Copy the entries verbatim, from the line with "You are a computer-use agent. Screen" to the line with "click(x=1100, y=200)", including both of those lines.
** begin **
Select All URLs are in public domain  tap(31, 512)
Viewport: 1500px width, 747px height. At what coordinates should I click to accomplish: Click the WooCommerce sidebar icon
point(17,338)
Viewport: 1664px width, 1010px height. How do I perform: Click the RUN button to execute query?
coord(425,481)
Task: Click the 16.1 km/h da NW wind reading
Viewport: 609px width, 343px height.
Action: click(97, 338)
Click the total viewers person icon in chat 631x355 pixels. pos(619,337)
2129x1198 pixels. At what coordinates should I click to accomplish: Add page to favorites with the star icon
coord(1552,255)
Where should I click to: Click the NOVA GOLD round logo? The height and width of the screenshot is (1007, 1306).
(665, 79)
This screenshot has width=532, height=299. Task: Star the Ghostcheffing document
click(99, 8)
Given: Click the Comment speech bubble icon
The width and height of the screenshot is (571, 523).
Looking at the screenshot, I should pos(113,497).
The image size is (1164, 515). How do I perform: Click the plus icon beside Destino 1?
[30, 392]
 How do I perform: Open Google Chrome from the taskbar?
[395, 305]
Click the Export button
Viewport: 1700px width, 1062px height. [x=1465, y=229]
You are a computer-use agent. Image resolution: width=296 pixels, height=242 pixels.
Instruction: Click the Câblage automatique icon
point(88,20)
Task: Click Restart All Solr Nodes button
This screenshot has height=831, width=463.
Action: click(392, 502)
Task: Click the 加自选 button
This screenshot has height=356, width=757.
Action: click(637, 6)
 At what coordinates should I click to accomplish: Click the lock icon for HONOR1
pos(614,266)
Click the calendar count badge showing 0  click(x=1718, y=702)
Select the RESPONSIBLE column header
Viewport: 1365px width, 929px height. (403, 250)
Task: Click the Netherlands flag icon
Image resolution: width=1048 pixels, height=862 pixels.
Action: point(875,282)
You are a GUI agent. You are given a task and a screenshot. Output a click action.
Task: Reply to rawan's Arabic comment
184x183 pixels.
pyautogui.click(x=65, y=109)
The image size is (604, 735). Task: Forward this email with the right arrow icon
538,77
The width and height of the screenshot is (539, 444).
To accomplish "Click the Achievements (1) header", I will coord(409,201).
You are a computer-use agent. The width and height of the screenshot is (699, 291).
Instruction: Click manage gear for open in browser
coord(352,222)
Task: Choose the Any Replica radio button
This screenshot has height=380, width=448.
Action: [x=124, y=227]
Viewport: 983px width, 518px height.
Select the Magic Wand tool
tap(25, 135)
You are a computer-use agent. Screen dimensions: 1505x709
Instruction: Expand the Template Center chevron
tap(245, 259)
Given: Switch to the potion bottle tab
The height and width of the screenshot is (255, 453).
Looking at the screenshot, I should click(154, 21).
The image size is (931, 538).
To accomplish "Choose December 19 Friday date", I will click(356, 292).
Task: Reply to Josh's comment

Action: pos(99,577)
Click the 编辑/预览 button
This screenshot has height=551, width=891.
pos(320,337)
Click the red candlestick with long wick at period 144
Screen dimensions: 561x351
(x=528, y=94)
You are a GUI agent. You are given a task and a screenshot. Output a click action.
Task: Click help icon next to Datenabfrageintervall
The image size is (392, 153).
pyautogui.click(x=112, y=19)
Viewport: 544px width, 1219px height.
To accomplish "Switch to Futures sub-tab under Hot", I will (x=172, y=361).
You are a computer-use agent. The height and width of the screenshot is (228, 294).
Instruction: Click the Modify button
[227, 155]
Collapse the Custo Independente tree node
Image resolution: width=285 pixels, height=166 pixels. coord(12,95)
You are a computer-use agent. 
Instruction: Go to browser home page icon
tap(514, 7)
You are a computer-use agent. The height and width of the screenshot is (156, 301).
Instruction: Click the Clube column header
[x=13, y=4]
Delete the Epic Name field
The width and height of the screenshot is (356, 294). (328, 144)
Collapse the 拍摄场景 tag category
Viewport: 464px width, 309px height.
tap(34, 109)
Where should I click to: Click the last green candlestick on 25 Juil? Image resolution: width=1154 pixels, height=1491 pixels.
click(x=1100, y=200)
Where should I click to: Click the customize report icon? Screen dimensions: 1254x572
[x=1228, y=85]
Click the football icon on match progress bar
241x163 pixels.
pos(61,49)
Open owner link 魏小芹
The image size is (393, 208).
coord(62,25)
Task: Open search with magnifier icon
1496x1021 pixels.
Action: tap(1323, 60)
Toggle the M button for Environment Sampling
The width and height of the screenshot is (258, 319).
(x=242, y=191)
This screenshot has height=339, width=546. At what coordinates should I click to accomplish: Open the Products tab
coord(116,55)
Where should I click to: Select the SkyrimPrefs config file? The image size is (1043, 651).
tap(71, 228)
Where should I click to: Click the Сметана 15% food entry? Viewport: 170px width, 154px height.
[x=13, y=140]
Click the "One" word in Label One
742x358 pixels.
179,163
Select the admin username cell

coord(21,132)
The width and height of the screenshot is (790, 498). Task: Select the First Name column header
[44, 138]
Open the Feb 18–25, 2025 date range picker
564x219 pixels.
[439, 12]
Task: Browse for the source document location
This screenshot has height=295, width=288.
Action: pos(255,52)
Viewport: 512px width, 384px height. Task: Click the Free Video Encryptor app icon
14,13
** end **
Answer to this exercise
You are a computer-use agent. Screen dimensions: 1505x709
Instruction: Expand the Template Center chevron
tap(245, 259)
Given: Switch to the potion bottle tab
The height and width of the screenshot is (255, 453).
Looking at the screenshot, I should click(154, 21).
The image size is (931, 538).
To accomplish "Choose December 19 Friday date", I will click(356, 292).
Task: Reply to Josh's comment

Action: pos(99,577)
Click the 编辑/预览 button
This screenshot has height=551, width=891.
pos(320,337)
Click the red candlestick with long wick at period 144
Screen dimensions: 561x351
(x=528, y=94)
You are a GUI agent. You are given a task and a screenshot. Output a click action.
Task: Click help icon next to Datenabfrageintervall
The image size is (392, 153).
pyautogui.click(x=112, y=19)
Viewport: 544px width, 1219px height.
To accomplish "Switch to Futures sub-tab under Hot", I will (x=172, y=361).
You are a computer-use agent. The height and width of the screenshot is (228, 294).
Instruction: Click the Modify button
[227, 155]
Collapse the Custo Independente tree node
Image resolution: width=285 pixels, height=166 pixels. coord(12,95)
You are a computer-use agent. 
Instruction: Go to browser home page icon
tap(514, 7)
You are a computer-use agent. The height and width of the screenshot is (156, 301).
Instruction: Click the Clube column header
[x=13, y=4]
Delete the Epic Name field
The width and height of the screenshot is (356, 294). (328, 144)
Collapse the 拍摄场景 tag category
Viewport: 464px width, 309px height.
tap(34, 109)
Where should I click to: Click the last green candlestick on 25 Juil? Image resolution: width=1154 pixels, height=1491 pixels.
click(x=1100, y=200)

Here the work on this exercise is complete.